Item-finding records

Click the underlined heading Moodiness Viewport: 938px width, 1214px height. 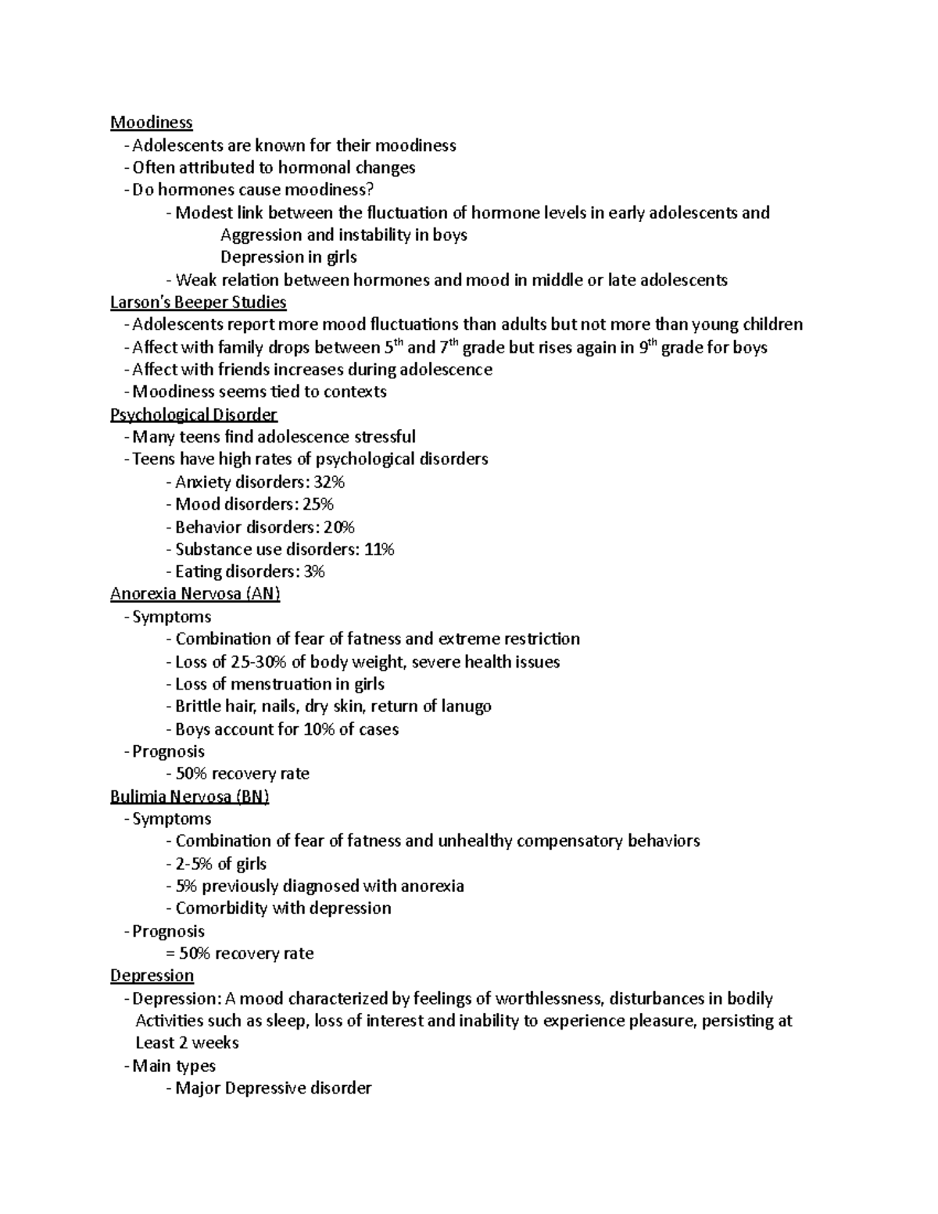coord(151,123)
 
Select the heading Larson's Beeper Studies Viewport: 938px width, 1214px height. coord(198,303)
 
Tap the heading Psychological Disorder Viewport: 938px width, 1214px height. coord(193,414)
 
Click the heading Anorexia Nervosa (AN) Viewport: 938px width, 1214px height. coord(195,594)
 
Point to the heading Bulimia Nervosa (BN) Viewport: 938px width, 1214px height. coord(189,797)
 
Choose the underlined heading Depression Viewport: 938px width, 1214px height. coord(152,976)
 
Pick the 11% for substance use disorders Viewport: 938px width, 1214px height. coord(379,550)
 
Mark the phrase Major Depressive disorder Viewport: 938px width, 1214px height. coord(273,1088)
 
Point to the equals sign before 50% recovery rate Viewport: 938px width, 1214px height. coord(171,954)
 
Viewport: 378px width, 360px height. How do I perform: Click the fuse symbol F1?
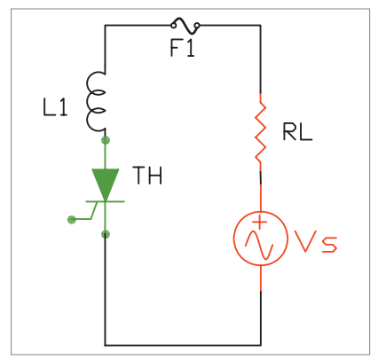tap(185, 26)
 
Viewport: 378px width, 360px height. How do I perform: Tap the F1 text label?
tap(183, 48)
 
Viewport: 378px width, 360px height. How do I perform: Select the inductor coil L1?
tap(95, 101)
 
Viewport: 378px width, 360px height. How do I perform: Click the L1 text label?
tap(55, 107)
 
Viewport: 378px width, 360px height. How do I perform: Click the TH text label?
tap(148, 176)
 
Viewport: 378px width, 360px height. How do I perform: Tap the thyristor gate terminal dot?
tap(72, 220)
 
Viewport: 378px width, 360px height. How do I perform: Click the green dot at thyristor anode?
tap(106, 140)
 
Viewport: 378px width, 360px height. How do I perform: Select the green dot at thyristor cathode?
tap(106, 235)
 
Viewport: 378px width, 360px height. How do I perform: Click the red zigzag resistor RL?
tap(261, 132)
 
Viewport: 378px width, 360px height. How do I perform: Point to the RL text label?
tap(297, 132)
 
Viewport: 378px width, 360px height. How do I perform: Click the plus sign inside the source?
tap(260, 223)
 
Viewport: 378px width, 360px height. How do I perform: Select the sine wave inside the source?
tap(259, 243)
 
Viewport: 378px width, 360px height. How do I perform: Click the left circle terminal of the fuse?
tap(174, 25)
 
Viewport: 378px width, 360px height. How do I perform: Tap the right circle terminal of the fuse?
tap(197, 25)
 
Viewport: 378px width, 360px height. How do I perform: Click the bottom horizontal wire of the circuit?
tap(183, 345)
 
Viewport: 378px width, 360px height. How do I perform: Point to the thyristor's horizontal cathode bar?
tap(105, 201)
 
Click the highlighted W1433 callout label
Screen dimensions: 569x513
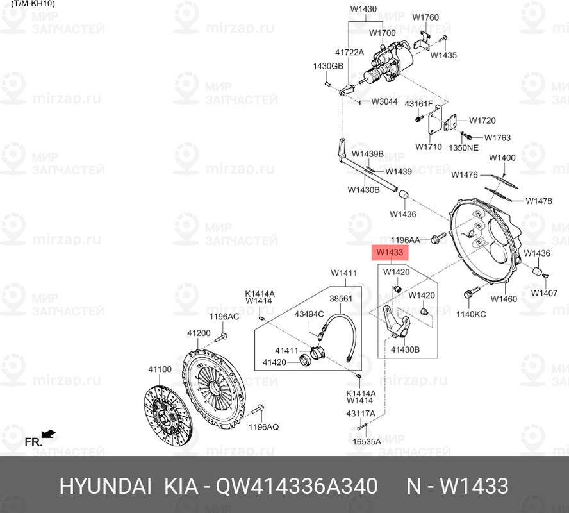coord(390,252)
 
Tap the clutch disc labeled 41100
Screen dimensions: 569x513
coord(167,416)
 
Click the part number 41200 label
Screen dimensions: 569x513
coord(199,333)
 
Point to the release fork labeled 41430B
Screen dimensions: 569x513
coord(396,323)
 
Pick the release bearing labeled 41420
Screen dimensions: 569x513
coord(304,360)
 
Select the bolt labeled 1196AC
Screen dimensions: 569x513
coord(220,337)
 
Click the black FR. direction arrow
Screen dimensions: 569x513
coord(48,433)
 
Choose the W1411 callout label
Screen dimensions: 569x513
coord(343,273)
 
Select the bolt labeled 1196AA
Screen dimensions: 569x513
coord(439,238)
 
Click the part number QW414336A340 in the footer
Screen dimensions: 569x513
coord(297,486)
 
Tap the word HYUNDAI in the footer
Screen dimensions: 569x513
coord(105,486)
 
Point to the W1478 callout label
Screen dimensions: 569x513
coord(538,201)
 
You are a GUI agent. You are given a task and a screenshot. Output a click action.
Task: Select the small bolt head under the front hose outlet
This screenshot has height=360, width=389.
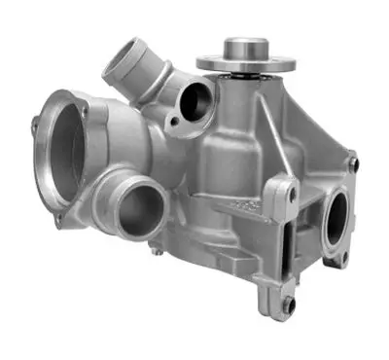click(x=153, y=251)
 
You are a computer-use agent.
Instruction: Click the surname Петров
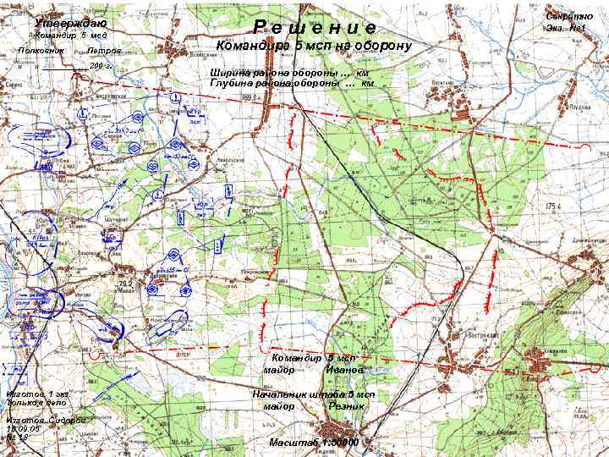tap(104, 52)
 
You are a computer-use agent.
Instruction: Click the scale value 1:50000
tap(336, 443)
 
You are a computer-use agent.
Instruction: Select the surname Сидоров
tap(65, 421)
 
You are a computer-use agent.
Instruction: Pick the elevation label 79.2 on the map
tap(125, 284)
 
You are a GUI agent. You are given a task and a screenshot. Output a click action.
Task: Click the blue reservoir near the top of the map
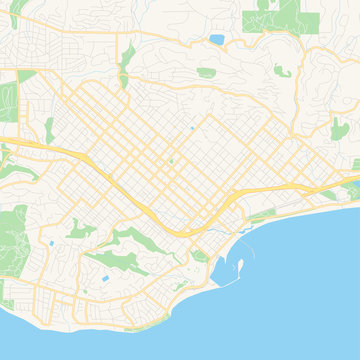[x=217, y=41]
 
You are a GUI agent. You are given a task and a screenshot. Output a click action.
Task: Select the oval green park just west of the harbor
[x=201, y=256]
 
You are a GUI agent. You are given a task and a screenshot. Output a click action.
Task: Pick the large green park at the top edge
[x=284, y=13]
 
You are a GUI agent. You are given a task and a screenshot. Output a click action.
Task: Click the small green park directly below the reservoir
[x=206, y=72]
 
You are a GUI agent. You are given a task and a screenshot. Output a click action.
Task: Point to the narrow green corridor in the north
[x=126, y=60]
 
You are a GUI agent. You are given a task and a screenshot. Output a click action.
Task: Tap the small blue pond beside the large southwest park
[x=49, y=242]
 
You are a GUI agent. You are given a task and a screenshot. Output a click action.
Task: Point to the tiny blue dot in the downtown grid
[x=191, y=128]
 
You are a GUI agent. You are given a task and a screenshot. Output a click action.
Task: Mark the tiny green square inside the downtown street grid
[x=171, y=159]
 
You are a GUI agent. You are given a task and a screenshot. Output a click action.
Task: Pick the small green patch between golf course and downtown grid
[x=48, y=127]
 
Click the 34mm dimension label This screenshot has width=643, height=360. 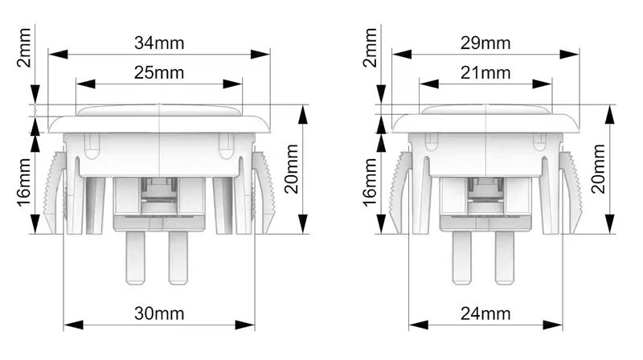tap(159, 43)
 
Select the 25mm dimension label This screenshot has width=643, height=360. tap(159, 73)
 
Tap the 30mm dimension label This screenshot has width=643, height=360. tap(159, 313)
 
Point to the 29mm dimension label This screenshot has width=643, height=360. tap(485, 43)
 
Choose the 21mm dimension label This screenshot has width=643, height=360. tap(485, 73)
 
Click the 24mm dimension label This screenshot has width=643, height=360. tap(485, 313)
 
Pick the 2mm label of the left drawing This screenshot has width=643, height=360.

| Your instructions |
Can you retype the items from the line containing "Select the 25mm" through the end of the items, word for word?

| Worked solution |
Select the 25mm dimension label This screenshot has width=643, height=360. tap(159, 73)
 
Tap the 30mm dimension label This screenshot has width=643, height=360. tap(159, 313)
 
Point to the 29mm dimension label This screenshot has width=643, height=360. tap(485, 43)
 
Choose the 21mm dimension label This screenshot has width=643, height=360. tap(485, 73)
 
Click the 24mm dimension label This screenshot has width=643, height=360. tap(485, 313)
 
Pick the 2mm label of the left drawing This screenshot has width=643, height=360.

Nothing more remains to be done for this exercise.